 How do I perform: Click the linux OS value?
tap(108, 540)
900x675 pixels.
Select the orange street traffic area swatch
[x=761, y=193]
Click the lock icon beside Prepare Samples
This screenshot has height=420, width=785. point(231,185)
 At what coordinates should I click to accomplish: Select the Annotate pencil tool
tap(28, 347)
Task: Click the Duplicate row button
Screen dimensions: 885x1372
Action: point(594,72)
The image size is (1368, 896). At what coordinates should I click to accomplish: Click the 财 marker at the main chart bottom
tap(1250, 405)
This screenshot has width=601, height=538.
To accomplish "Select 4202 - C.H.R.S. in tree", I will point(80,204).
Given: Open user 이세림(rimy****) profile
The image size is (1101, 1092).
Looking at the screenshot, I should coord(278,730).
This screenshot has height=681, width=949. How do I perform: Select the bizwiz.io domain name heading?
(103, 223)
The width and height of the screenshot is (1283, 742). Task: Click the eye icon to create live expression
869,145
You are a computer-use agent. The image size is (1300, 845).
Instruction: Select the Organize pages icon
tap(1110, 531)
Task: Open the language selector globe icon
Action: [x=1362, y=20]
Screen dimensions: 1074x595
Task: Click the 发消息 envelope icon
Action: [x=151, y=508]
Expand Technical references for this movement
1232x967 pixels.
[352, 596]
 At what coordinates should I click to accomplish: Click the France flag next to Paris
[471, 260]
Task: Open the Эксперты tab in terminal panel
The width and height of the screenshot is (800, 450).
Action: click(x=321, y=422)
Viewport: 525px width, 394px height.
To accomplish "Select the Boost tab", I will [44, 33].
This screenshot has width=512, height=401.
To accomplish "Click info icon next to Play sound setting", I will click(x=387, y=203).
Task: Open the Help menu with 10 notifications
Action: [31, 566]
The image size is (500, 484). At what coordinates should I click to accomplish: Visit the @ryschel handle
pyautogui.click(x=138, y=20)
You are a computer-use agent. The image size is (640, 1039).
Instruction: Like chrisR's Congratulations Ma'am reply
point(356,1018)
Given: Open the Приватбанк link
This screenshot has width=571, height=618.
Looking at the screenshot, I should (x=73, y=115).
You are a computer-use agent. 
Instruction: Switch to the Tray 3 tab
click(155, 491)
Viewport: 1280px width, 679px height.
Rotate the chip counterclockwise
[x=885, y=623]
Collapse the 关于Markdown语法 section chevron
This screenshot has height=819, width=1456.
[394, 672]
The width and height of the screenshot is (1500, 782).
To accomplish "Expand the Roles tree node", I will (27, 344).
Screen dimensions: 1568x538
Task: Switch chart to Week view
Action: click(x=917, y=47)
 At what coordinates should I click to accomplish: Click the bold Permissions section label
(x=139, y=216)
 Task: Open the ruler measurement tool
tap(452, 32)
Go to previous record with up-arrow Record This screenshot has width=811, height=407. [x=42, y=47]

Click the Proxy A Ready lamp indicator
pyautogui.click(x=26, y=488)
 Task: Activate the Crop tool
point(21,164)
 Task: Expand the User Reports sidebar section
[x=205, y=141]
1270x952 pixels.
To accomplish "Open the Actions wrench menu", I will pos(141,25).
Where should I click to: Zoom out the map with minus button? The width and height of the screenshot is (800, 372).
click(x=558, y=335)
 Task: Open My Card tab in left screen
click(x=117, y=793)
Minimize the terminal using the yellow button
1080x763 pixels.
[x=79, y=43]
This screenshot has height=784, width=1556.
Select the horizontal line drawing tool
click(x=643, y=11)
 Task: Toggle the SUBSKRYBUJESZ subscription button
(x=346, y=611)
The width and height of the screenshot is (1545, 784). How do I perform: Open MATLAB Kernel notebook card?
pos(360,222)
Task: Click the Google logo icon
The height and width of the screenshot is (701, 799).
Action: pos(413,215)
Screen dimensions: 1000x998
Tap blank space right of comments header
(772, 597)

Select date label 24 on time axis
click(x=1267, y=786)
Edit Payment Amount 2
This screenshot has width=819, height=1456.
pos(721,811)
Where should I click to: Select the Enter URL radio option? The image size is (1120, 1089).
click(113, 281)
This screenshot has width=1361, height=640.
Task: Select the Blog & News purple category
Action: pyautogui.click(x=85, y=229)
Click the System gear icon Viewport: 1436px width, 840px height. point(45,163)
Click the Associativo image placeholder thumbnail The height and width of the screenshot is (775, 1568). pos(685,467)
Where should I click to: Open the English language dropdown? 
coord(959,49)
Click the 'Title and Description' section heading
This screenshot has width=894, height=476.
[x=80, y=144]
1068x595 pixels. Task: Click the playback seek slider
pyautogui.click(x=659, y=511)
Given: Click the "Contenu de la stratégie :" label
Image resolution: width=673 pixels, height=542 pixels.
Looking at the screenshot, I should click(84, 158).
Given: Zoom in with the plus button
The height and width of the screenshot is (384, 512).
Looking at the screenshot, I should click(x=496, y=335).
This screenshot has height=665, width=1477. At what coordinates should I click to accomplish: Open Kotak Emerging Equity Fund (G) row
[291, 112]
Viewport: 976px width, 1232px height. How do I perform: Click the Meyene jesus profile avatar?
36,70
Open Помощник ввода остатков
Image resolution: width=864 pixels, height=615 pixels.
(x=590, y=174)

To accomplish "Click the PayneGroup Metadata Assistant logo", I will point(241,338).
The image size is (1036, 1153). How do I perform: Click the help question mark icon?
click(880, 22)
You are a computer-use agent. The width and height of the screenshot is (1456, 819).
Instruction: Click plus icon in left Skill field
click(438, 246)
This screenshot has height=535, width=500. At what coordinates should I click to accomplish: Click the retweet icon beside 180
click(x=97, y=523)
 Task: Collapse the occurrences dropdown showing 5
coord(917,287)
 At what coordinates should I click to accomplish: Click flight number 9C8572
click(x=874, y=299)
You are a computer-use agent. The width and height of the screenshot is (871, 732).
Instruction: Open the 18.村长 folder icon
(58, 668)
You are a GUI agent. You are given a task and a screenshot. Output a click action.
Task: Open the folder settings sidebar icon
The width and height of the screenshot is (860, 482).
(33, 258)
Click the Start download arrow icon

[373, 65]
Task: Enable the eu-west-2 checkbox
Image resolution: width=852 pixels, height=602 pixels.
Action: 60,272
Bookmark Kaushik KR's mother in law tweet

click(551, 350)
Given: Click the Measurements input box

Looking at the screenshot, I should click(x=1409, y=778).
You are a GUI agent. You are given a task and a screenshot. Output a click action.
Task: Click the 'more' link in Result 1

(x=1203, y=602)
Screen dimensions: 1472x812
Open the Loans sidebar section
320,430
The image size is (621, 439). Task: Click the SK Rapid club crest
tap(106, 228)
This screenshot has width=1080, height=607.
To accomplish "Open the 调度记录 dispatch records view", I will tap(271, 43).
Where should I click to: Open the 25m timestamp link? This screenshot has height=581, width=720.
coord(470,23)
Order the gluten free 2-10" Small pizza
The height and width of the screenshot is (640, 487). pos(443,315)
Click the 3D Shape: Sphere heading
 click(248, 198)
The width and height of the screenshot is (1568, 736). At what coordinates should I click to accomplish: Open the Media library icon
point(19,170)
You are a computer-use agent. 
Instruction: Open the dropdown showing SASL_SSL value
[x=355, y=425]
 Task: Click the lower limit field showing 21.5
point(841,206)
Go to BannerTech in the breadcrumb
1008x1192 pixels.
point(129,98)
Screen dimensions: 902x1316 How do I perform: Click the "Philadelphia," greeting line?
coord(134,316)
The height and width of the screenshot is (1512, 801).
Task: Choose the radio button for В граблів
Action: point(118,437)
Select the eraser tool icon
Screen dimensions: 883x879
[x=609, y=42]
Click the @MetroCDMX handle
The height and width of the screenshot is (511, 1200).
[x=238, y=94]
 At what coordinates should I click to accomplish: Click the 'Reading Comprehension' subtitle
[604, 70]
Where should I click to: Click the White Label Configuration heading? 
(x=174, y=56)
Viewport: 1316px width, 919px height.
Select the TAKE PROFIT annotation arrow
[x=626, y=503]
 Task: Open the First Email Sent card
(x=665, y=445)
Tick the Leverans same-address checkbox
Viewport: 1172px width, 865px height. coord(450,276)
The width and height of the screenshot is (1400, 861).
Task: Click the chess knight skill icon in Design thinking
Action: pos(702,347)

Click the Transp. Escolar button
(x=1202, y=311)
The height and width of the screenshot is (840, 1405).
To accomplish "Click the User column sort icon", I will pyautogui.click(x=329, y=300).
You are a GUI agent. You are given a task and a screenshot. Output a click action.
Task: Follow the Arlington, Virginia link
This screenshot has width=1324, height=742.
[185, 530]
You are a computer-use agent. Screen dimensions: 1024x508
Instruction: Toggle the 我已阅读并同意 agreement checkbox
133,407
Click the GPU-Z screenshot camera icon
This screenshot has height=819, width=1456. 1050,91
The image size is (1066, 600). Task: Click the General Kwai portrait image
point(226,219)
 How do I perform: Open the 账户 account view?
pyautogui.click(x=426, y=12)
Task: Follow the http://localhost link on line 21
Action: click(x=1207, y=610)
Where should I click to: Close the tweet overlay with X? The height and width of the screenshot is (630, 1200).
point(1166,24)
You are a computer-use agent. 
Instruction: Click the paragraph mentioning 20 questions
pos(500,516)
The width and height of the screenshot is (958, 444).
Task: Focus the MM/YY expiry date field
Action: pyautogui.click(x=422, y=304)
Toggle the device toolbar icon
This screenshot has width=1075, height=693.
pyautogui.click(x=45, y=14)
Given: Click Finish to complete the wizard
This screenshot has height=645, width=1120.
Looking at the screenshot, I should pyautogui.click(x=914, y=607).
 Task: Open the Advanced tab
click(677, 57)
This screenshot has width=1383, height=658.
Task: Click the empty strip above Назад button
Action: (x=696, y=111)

____________

● What needs to be done:
Reproduce the listing from its first line through the line containing "Action: click(x=321, y=422)", swapping "lock icon" for "pin icon" and leaving everything else unchanged.

● Problem solution:
 How do I perform: Click the linux OS value?
tap(108, 540)
900x675 pixels.
Select the orange street traffic area swatch
[x=761, y=193]
Click the pin icon beside Prepare Samples
This screenshot has height=420, width=785. point(231,185)
 At what coordinates should I click to accomplish: Select the Annotate pencil tool
tap(28, 347)
Task: Click the Duplicate row button
Screen dimensions: 885x1372
Action: point(594,72)
The image size is (1368, 896). At what coordinates should I click to accomplish: Click the 财 marker at the main chart bottom
tap(1250, 405)
This screenshot has width=601, height=538.
To accomplish "Select 4202 - C.H.R.S. in tree", I will point(80,204).
Given: Open user 이세림(rimy****) profile
The image size is (1101, 1092).
Looking at the screenshot, I should coord(278,730).
This screenshot has height=681, width=949. How do I perform: Select the bizwiz.io domain name heading?
(103, 223)
The width and height of the screenshot is (1283, 742). Task: Click the eye icon to create live expression
869,145
You are a computer-use agent. The image size is (1300, 845).
Instruction: Select the Organize pages icon
tap(1110, 531)
Task: Open the language selector globe icon
Action: [x=1362, y=20]
Screen dimensions: 1074x595
Task: Click the 发消息 envelope icon
Action: [x=151, y=508]
Expand Technical references for this movement
1232x967 pixels.
[352, 596]
 At what coordinates should I click to accomplish: Click the France flag next to Paris
[471, 260]
Task: Open the Эксперты tab in terminal panel
The width and height of the screenshot is (800, 450).
Action: click(x=321, y=422)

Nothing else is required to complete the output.